When the season started, I had pretty well zero expectations for this team. Neither did you, liar yelling at me through your screen right now. Just stop. It sure was encouraging when during the offseason they signed Russ Martin and somehow magically turned Brett Lawrie into Josh Donaldson, but if there’s one thing anyone thinking realistically learns to do as a fan of Toronto sports it’s to not get too far ahead of themselves. Things that look great on paper don’t always work out that way on the field (2013 season, I’m looking menacingly in your direction). While it can’t really be argued that in some ways that deal didn’t help lead us to where we are now, it wasn’t the plan the parade moment a lot of us were hoping for. And when 2015 started chugging along, neither were Martin or Donaldson.

The Jays, right up until the all-star break, were a goddamned frustrating team to watch. They were a team with most of the right parts, but it was clear something wasn’t clicking. They should have been so much better than they were, yet hanging around the .500 mark was the best they could manage. But ownership finally putting some faith in the team and spending some money after all these years changed everything along with management dipping kinda heavily into the prospect pool, and now here we are.

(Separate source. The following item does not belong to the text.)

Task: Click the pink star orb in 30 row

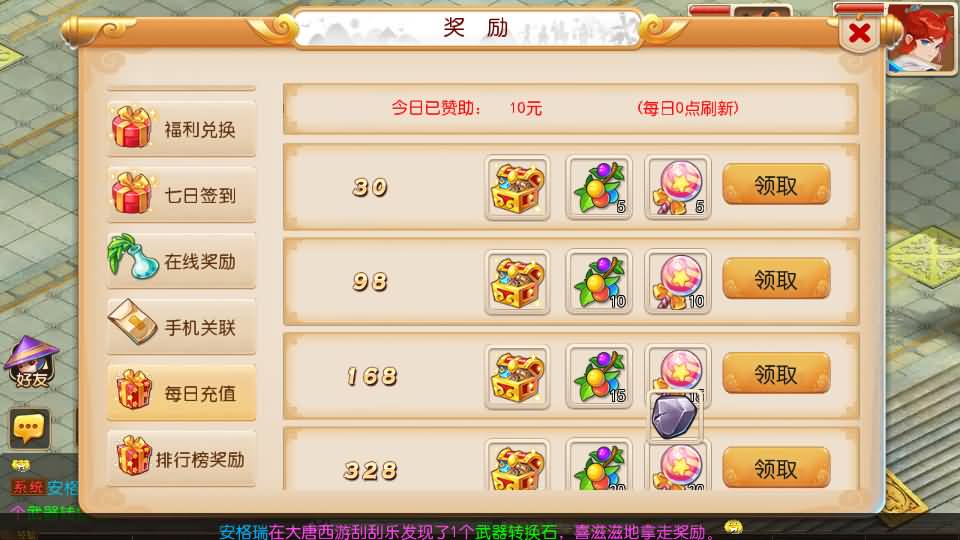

I’m not going to analyze it to death because that’s already been and continues to be done…well…to death. Everyone knows how amazing the second half march to the playoffs was. Everyone knows how much the deadline pick-ups of guys like Tulo and Price meant to the fans and to the team. Everyone knows how unstoppable the Jays looked. If they played like that when they got to the playoffs, we were getting that parade. Everyone knew that.

But here we are, on a rainy Saturday morning, not getting that parade. Why? Because the better team won. I have no problem saying that and I’ll argue it with anybody who says differently. the playoff Jays, though they showed some amazing flashes of timely brilliance and bits of the don’t turn the game off because we’re never entirely out of it spirit that got them here, just didn’t have it. I said to everyone who asked that there’s only so long you can play from behind before it catches up with you, and last night, it caught up. You can’t spend entire games offering up no run support to pitchers who do their jobs about as well as can be asked and put zeros on the board with runners in scoring position over and over again and expect to win. You can’t get blown out or give up leads and expect to win. And miraculous comebacks aside, you can’t expect to always be at your best during a must win game. All it takes is one mistake and you’re going home, and if you want to pick the playoff run apart from beginning to end, it’s not taking you very long to find more than one mistake.

But with all of that said, I’m not angry. Of course I’d love to have seen the Jays taking the field against the Mets on Tuesday, but I’m satisfied. Like I said, zero expectations. This season was a success beyond my wildest imagination, and though they didn’t go all the way, for the first time in many, many years there’s a hell of a foundation on which to build. That’s exciting, and personally it’s what I choose to focus on.

So thank you, Blue Jays, for one hell of a ride. As we say in Toronto sports, there’s always next year. Only this time, it might be.